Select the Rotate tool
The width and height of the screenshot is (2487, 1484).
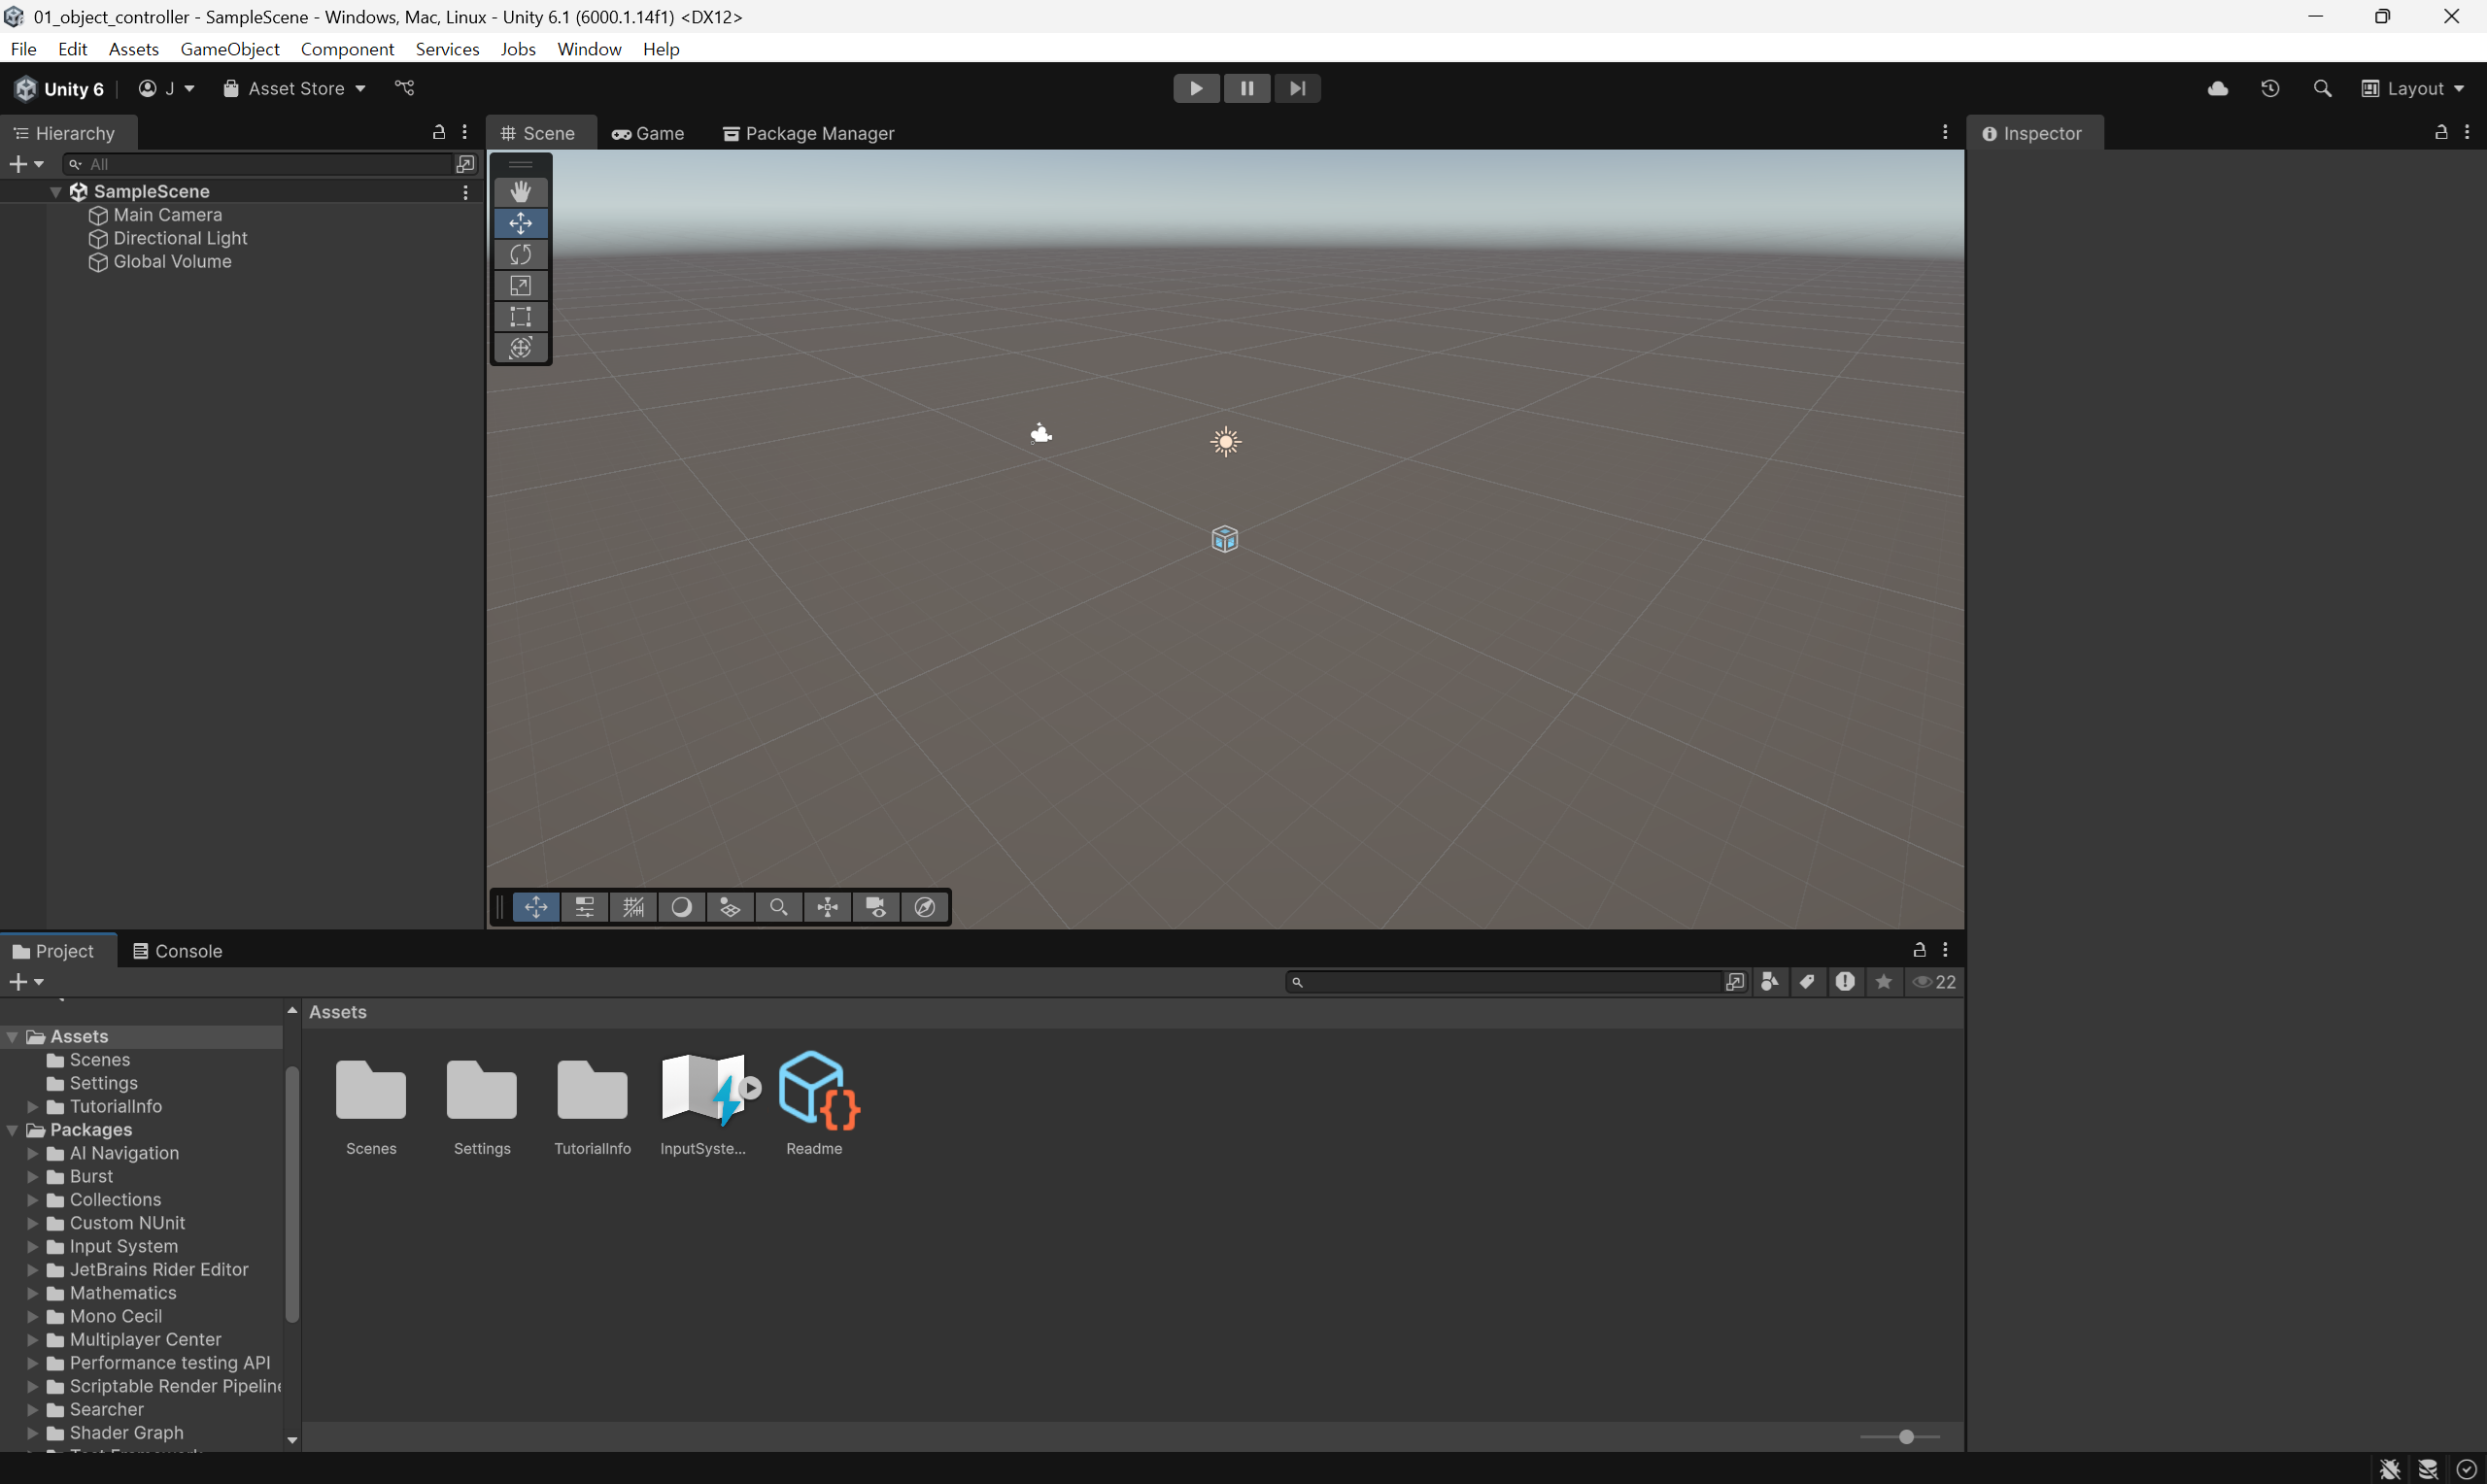pos(520,254)
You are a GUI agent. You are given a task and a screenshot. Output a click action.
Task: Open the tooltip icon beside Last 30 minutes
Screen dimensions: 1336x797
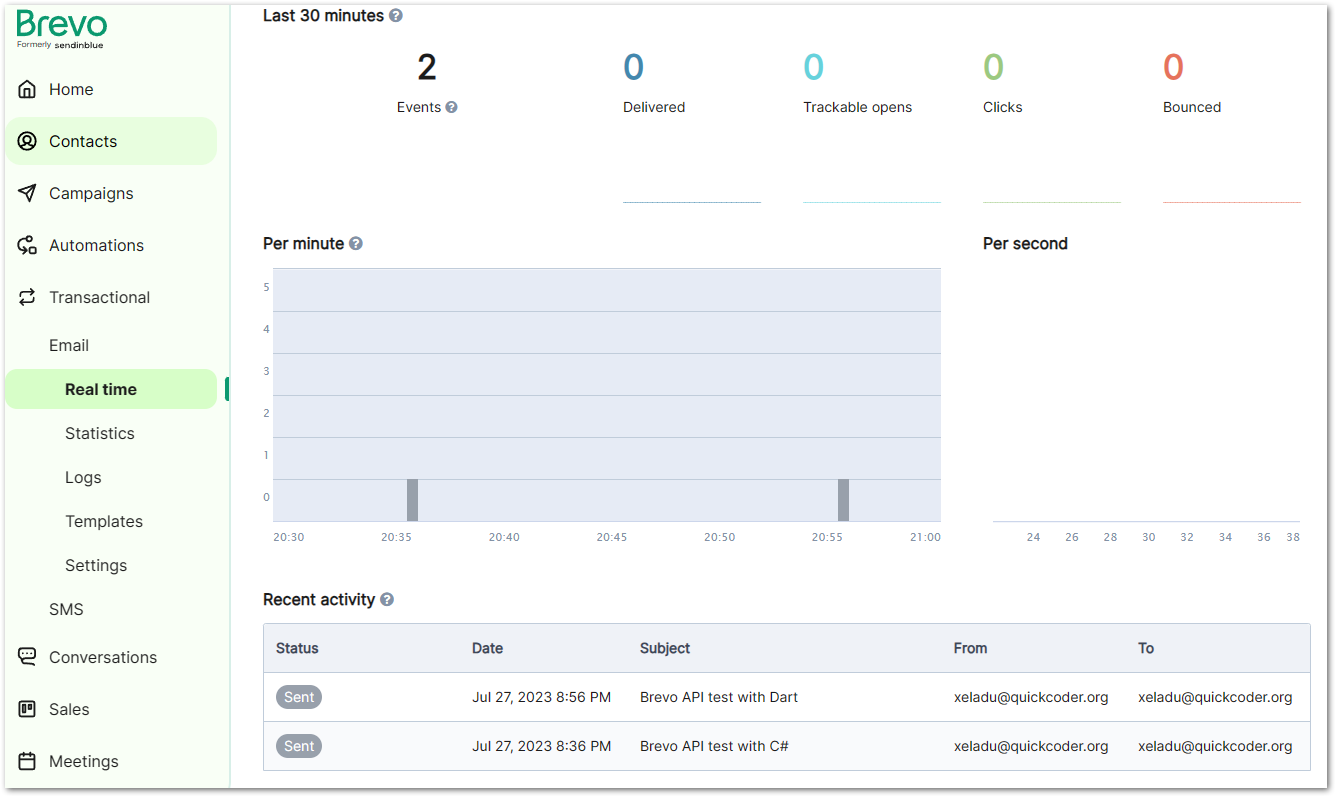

What the exercise asks. Format every line of the items above as a single numbered list, skipping blank lines and leaving out the pictures.

Result for this exercise.
1. Select the Rotate tool
2. The width and height of the screenshot is (2487, 1484).
3. pos(520,254)
4. You are a GUI agent. You are given a task and a screenshot. Output a click action.
5. Task: Open the tooltip icon beside Last 30 minutes
6. Screen dimensions: 1336x797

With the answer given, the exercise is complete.